77

I have only heard the term "design pattern" being used for object oriented code, and the GoF patterns include only OOP design patterns, but design patterns are elegant solutions for commonly occuring programming problems, right? There is nothing in there saying that they must be limited to OOP, is there?

I would like to see some examples of design patterns outside the realm of object oriented programming. Do you have any? Do such even exist (no book, like the GoF book, must necessarily have been written, they should just be used; that is enough)?

They can be specific to some programming language(s), but general (paradigm-level) patterns are preferred, of other paradigms than the object oriented one.

Anto
  • 11,197

10 Answers10

11

"Design pattern" is actually an euphemism for "workaround". The design patterns were invented to work around shortcomings and flaws in OO languages. For example take the iterator pattern which eventually led to the introduction of the collections in Java. Groovy got rid of many more patterns by converting them into language features: You no longer need the decorator pattern because you can add methods to existing classes in Groovy.

This means you can find design patterns everywhere. In fact every "best practice" can be considered a simple form of a design pattern.

ElleJay
  • 103
11

LtU mentions that Jeremy Gibbons is writing a book on patterns in functional programming. Check out Mr. Gibbon's Patterns in Functional Programming blog for a few teasers. Note he recommends reading his posts from oldest-to-newest.

His paper Design Patterns as Higher-Order Datatype-Generic Programs (pdf) functionally models the Gang of Four patterns: Composite, Iterator, Visitor, and Builder. He describes the patterns of programming with recursive equations in Origami Programming (folds and unfolds).

Corbin March
  • 8,114
11

Actually it is a paradox - one of the most popular Non-OO patterns is... "Class".

Because OO was not invented in non-OO languages, developers had to simulate it (and they're doing it even right now) - so the pattern was born. LISP and C are examples of this.

But take my advice: Don't do common mistake - don't use patterns only because it is cool, you need serious reasons to justify use of pattern (at least OO ones).

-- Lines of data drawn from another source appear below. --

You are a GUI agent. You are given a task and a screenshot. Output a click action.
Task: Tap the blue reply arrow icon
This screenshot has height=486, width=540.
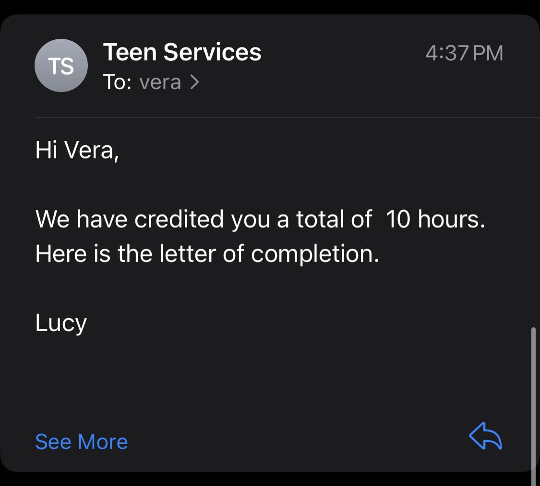[485, 436]
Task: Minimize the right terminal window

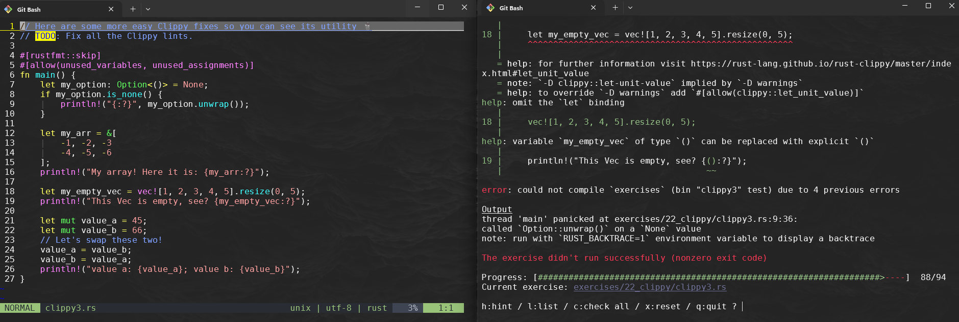Action: [905, 6]
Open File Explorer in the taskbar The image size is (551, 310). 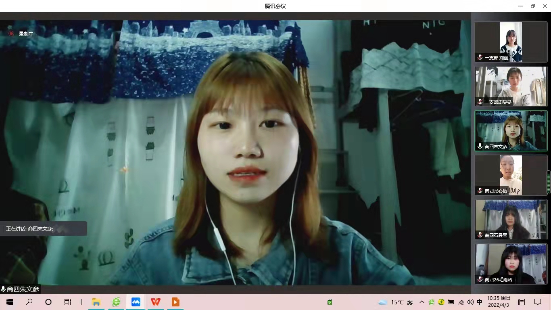pyautogui.click(x=96, y=302)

Take Command pattern for example - although it's nice & it decouples caller from receiver, it shouldn't be used unless you actually need that - because operations should be expressed using verbs - which means methods. And using commands everywhere, you would end up with a bunch of completely decentralized OO-lambdas -> same would be true for a lot of Strategies.

lennon310
  • 3,242
10

There are SQL design patterns.

And some functional design patterns exist as well - see here for scala.

Oded
  • 53,734
8

Instead of naming non-oo design patterns I would like to give you a few examples of books that have many design patterns (in them some patterns will still be OO specific):

Hope this helps

KeesDijk
  • 8,968
2

In functional programming (especially Haskell), there are a lot of patterns and idioms that don't map very well to OOP. Phantom types are a well-known example, and you can find lots more on the haskell wiki page on Idioms.

yatima2975
  • 216
  • 1
  • 3
1

A good example of non-OOP patterns is my absolute favourite pattern catalog: Organizational Patterns of Agile Software Development, by James O. Coplien. This book isn´t about software patterns, is about people, a catalog for creating successful teams. Every manager should read this book!

JuanZe
  • 570
1

Modular programming is quite popular for numerical libraries and math-heavy applications (numerical software is notoriously hard to model using the Object Oriented patterns, mostly because there is very little you can encapsulate).

quant_dev
  • 5,227
0

I like to think of Data Strucutres such as Queues, linked Lists, Trees, graphs, etc as patterns. They define certain patterns to store data and process them. They may seem primitive as compared to Gang of Four's more high end patters but they are patterns nevvertheless. I mean, what would happen if someone implemented a stack as a FIFO instead of a LIFO and vice versa for a queue and named them otherwise?